それをアリシヤは聞いてしまった。誰かを守りたい、その思いを聞いてしまった。
「もう聞かなかったことにはできません」
「あんな小さな子がそんなことを…」
「ええ」
ナーヴェは立ち上がり、アリシヤの椅子に手をかける。
縄をほどくとアリシヤに瞳を向ける。
「…赤の人、君の名前は?」
「アリシヤと言います」
「アリシヤ殿」
ナーヴェは深々と頭を下げる。
「この村を、この村の子供たちの未来を守ってください」
「わかりました。できる限りの事をお手伝いいたします」
アリシヤは立ち上がり、剣を携えた。
一人でなんとかできるとは思ってはいない。
村の外に行ったリベルタ、タリスは今頃ピノからこの村が山賊に支配されていることを訊いているはずだ。となれば、今から増援を呼んでくれるであろう。
なら、かかる時間はざっと三時間。
それまで、どう間を持たせるか。
山賊たちの動きも気になる。
なぜマットと呼ばれたあの男がピノを外に出したのかが、分からない。
だが、ピノを外に出した時点で村の実情が勇者であるリベルタに筒抜けになるのは分かっていたはずだ。
彼らは今の生活を手放したくないはず。
だったら勇者を追い出す手段として取る手段とすれば-
「お爺様」
厚い扉の向こうから暗い声が聞こえる。
ナーヴェが扉の前に立つ。だが開こうとはしない。
「どうした、ペルラ」
「彼らが村人を人質に取りました」
アリシヤの血の気が引く。
思った通りだ。自分の軽率な言動が招いた結果だ。
冷静になれ。
アリシヤは己に言い聞かせる。
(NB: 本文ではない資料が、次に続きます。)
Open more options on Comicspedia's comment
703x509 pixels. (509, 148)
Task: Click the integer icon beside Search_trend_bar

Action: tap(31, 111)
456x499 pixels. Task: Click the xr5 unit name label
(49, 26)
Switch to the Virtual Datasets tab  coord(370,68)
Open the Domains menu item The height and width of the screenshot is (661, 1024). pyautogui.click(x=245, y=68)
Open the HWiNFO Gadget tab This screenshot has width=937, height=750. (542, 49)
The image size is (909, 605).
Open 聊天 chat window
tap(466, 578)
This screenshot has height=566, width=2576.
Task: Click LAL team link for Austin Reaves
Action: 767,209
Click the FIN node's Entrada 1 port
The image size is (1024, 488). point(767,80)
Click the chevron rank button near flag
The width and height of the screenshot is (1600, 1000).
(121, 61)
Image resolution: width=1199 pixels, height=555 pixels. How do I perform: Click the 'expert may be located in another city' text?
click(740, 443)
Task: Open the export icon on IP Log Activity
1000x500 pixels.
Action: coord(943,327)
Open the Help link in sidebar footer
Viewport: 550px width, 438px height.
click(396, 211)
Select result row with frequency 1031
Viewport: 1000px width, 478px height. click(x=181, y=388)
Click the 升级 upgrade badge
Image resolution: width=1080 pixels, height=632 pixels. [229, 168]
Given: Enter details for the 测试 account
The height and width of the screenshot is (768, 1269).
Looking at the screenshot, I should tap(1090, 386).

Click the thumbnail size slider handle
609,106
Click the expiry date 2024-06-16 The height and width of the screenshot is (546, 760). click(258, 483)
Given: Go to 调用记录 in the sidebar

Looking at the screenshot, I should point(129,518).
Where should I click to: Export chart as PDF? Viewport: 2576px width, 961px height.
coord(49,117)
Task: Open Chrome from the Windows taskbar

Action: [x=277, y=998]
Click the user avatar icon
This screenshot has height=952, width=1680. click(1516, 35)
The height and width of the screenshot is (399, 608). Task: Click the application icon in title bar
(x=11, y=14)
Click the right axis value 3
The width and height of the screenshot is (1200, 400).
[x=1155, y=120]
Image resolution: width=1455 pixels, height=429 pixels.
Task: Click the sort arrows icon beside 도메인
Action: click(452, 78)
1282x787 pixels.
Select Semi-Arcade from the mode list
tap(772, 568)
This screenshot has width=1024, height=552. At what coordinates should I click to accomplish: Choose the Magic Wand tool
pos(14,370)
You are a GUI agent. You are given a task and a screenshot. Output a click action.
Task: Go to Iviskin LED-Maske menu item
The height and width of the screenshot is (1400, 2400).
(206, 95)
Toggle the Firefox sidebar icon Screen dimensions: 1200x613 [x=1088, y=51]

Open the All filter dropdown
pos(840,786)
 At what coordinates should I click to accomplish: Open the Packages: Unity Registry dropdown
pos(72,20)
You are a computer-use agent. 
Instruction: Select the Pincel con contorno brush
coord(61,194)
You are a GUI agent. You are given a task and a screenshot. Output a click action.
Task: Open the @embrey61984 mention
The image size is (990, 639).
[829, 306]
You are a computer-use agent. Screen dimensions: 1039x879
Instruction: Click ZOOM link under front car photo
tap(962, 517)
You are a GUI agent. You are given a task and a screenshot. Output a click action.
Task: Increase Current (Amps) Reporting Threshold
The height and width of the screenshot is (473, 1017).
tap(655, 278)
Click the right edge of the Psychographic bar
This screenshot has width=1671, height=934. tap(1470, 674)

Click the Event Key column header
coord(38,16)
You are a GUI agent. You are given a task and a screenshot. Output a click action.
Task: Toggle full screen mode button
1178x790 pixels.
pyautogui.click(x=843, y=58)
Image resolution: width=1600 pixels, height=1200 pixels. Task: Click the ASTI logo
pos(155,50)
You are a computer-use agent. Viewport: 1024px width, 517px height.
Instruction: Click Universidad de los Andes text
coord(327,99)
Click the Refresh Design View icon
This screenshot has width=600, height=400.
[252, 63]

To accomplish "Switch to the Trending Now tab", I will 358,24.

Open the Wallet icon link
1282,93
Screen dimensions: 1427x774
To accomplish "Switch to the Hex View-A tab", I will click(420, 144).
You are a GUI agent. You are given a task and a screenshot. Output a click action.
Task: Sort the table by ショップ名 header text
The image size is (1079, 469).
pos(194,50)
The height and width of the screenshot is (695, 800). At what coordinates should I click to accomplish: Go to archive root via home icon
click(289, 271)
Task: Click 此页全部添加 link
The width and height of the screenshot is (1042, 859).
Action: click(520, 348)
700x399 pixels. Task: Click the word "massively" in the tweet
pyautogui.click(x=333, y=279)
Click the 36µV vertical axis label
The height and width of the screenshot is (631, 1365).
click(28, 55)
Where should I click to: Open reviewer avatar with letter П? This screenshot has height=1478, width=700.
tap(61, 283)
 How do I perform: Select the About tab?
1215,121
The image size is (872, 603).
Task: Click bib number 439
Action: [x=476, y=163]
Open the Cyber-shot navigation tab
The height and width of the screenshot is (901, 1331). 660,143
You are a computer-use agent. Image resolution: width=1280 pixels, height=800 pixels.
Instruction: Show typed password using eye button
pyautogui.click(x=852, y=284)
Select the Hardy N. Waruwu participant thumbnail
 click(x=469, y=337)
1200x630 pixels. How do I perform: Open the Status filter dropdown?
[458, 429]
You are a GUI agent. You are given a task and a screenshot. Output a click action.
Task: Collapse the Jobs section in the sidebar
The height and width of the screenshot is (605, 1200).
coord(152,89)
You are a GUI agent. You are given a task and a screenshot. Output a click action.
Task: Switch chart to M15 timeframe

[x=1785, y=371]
今できることはなんだ。
「わかった」
ナーヴェはそういうと、アリシヤを手招く。そして耳元で告げる。
「彼らは十数人いる。だが、実戦慣れしていない。人質を頼む」
アリシヤが頷くと、ナーヴェは玄関の真反対の位置を指さした。
裏口だ。アリシヤは音をたてないようにそっとその扉から滑り出した。
***
「村人を人質に取った。ペルラに伝令に行かせた。これでいいのか?」
マットの問いに、フードの男は答える。
「ああ、それでいい」
「…なあ、あんた何でこんなことを?」
男は答えない。
だが、目が語っている。これ以上の追及はするな、と。
マットは大人しく引く。
男の剣の腕は本物だろう。
自分のような実戦もしたことのない山賊もどきが勝てる相手ではない。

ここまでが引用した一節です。